「訪問→提案→クロージング」突破率を計算すると…

さて、冒頭の例に戻りましょう。

二人の課長の意見は、以下のプロセスで判断することになります。

・顧客へのアプローチ数、実際にアポが取れた数、提案を検討してもらった数などのデータを集める
・それぞれの「壁」の突破率(コンバージョン・レート)を計算する
・その率に合わせて、自社の「ファネル」を導き出す

ここでは単純化するため、仮に営業を「訪問→提案→クロージング」の三つのステップで行っているとしましょう。

仮に、それぞれの壁の突破率が50%だとすると、以下のようになります。

・訪問成功率(50%)×提案成功率(50%)×クロージング成功率(50%)=商談成約率12.5%

8回トライして成功するのは約1回。仮に100人の顧客に案内を行ったとしたら、成約するのは12件か13件。思ったより低いと感じた人も、意外と高いと思った人もいることでしょう。

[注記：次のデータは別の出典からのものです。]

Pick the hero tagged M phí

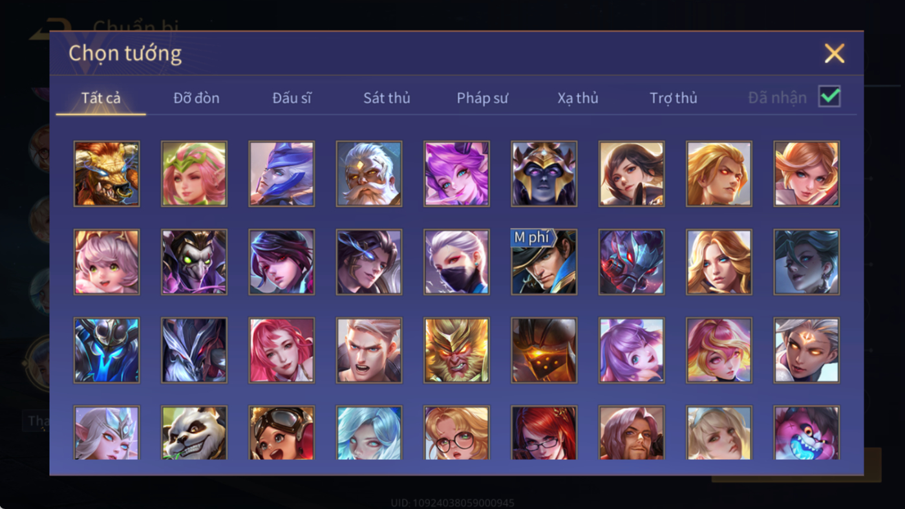[544, 262]
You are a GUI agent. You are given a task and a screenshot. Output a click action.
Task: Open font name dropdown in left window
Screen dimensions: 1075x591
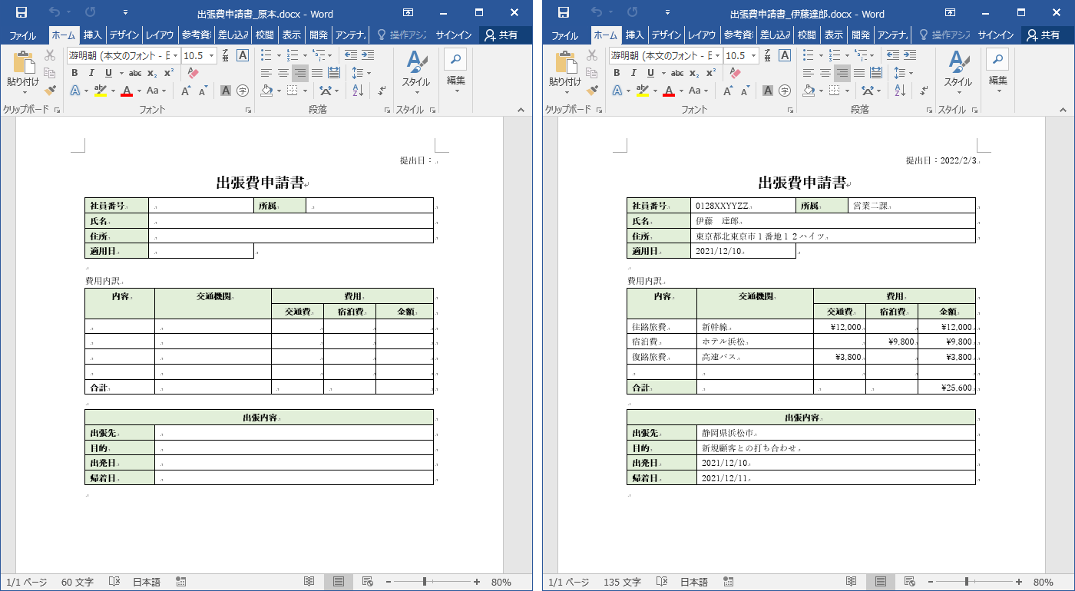click(176, 56)
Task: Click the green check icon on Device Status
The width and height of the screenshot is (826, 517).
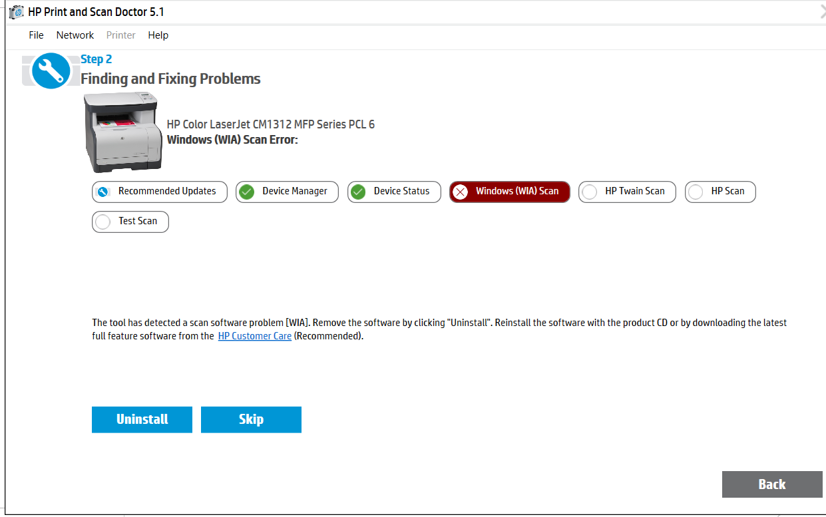Action: coord(358,192)
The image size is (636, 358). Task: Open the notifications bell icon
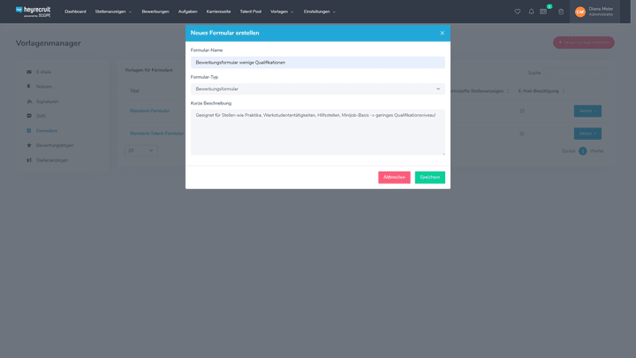click(x=531, y=11)
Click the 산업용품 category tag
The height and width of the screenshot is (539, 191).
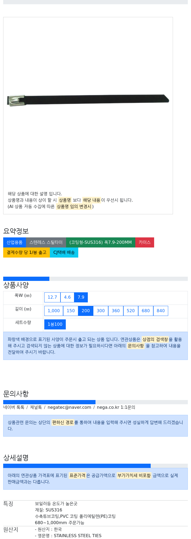[15, 242]
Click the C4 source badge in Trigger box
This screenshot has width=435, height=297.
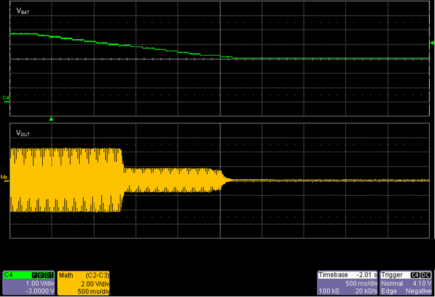415,275
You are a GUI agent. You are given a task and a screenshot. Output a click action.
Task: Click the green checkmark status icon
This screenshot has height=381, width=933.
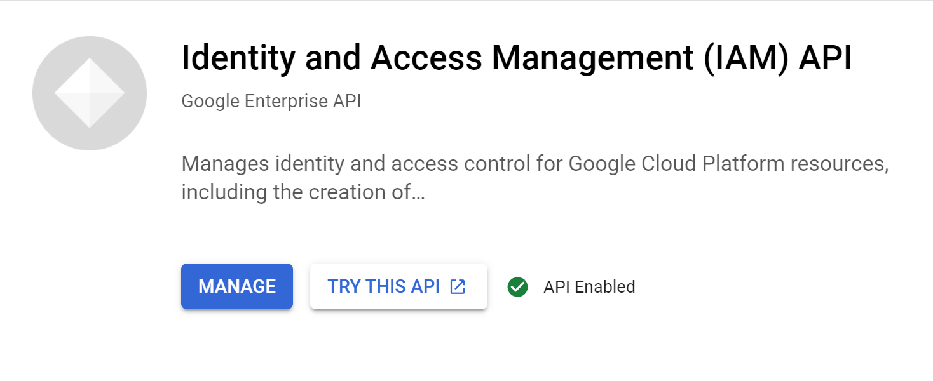click(518, 287)
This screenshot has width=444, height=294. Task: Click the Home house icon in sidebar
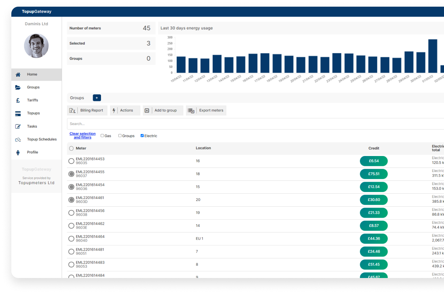[x=18, y=75]

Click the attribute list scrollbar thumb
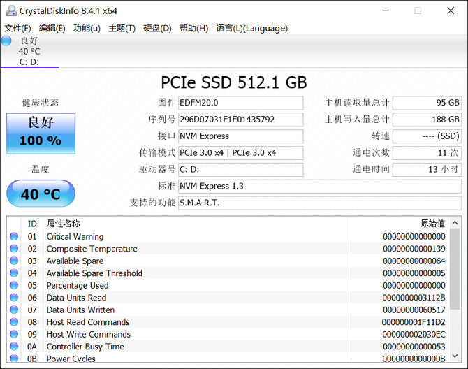tap(455, 269)
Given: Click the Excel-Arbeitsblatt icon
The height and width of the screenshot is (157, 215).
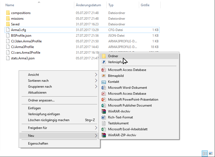Looking at the screenshot, I should point(104,129).

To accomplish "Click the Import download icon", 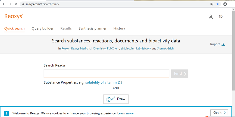I will 223,44.
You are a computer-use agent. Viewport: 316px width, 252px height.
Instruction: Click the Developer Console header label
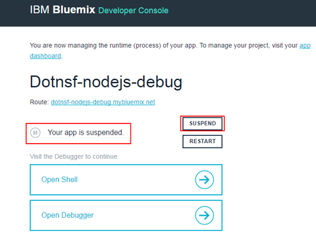tap(134, 11)
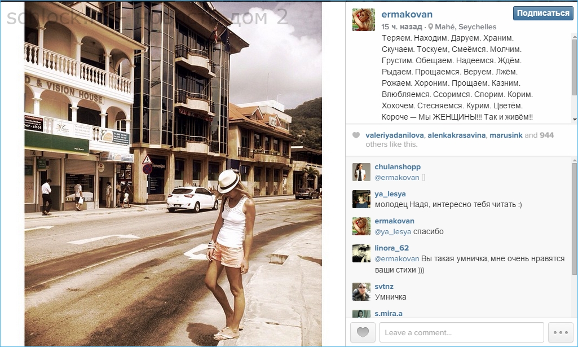Viewport: 578px width, 347px height.
Task: Click the location pin icon near Mahé
Action: coord(430,27)
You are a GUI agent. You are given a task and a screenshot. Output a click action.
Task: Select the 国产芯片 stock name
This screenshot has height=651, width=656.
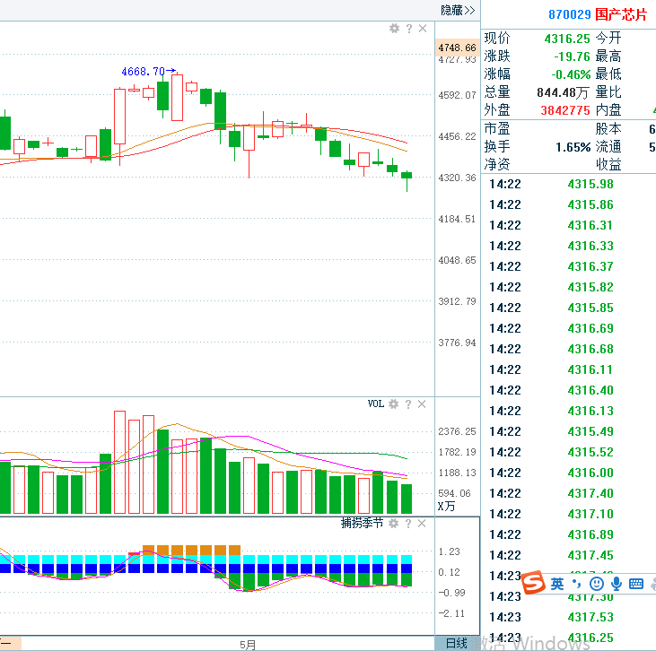(x=621, y=14)
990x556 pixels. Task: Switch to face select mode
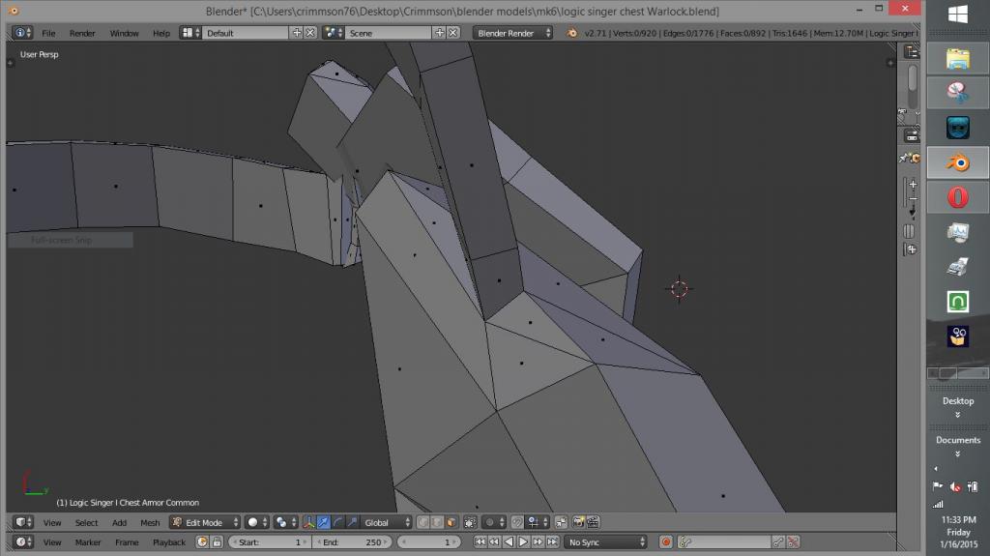[451, 522]
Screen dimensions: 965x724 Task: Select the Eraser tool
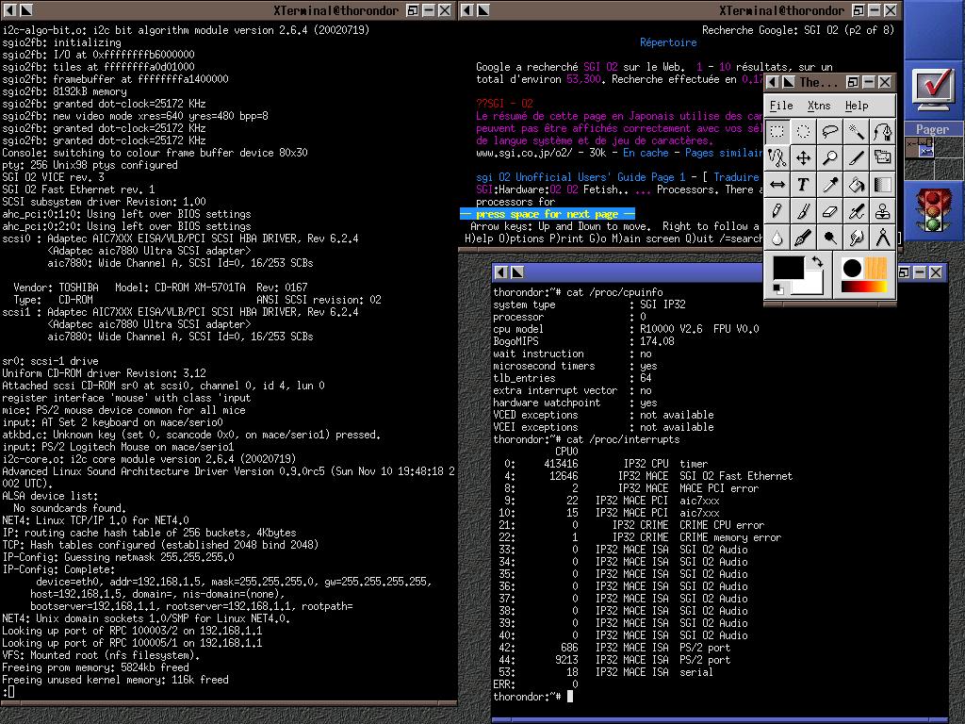(x=829, y=211)
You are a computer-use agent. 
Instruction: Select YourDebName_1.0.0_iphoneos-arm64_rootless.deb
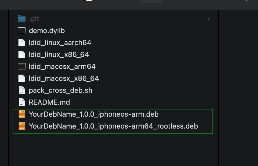pyautogui.click(x=114, y=126)
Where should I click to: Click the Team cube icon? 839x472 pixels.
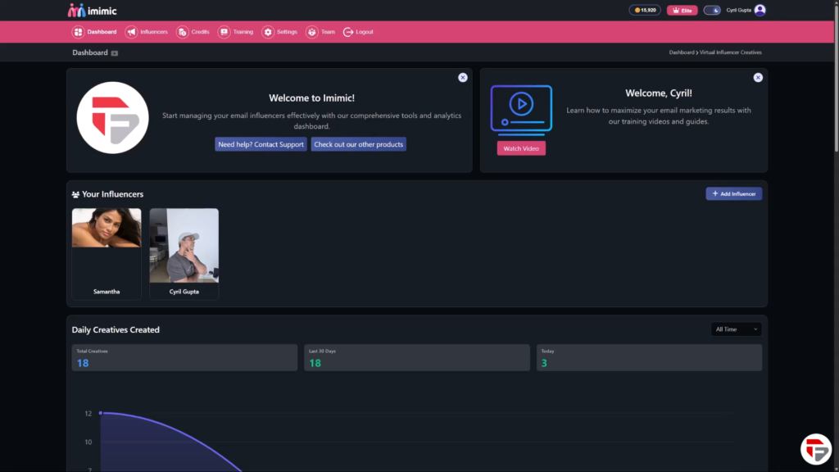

突破率50%ずつということで、これを「555ファネル」と呼びます。

ではまず、熱血課長の「アポを倍にする」施策を取ると、どうなるでしょうか。

200件×訪問成功率(50%)×提案成功率(50%)×クロージング成功率(50%)=25件

当たり前といえば当たり前ですが、成約数は倍になりました。

一方、理性的な課長の「クロージング率を倍に」だと、どうなるでしょうか。

100件×訪問成功率(50%)×提案成功率(50%)×クロージング成功率(100%)=25件

訪問件数を2倍にしても、クロージング成功率を2倍にしても、結果は同じ25件。計算力のある人なら「当たり前じゃないか」という話です。

この結果を受ければ、「A課長の言うこともB課長の言うことも同じ」というのが答えとなります。

クロージング成功率100%はありえない

しかし……ここで冷静になって考えてみてください。どれだけ提案力を上げるトレーニングを積んだところで、「クロージング成功率が100%」になることなど、あるでしょうか。いくら素晴らしい営業トークを編み出したとしても、不確定要素は必ず発生します。突然トップの方針が変わった、思わぬ出費で予算が尽きてしまった、など……。

また、営業にはどうしても向き不向きがあります。どんなに営業ツールや商品力を磨き上げても、それをうまく伝えられなければ意味がありません。「なんとなく相手のことが気に入らない」という個人の好みで決まってしまうこともしばしばあります。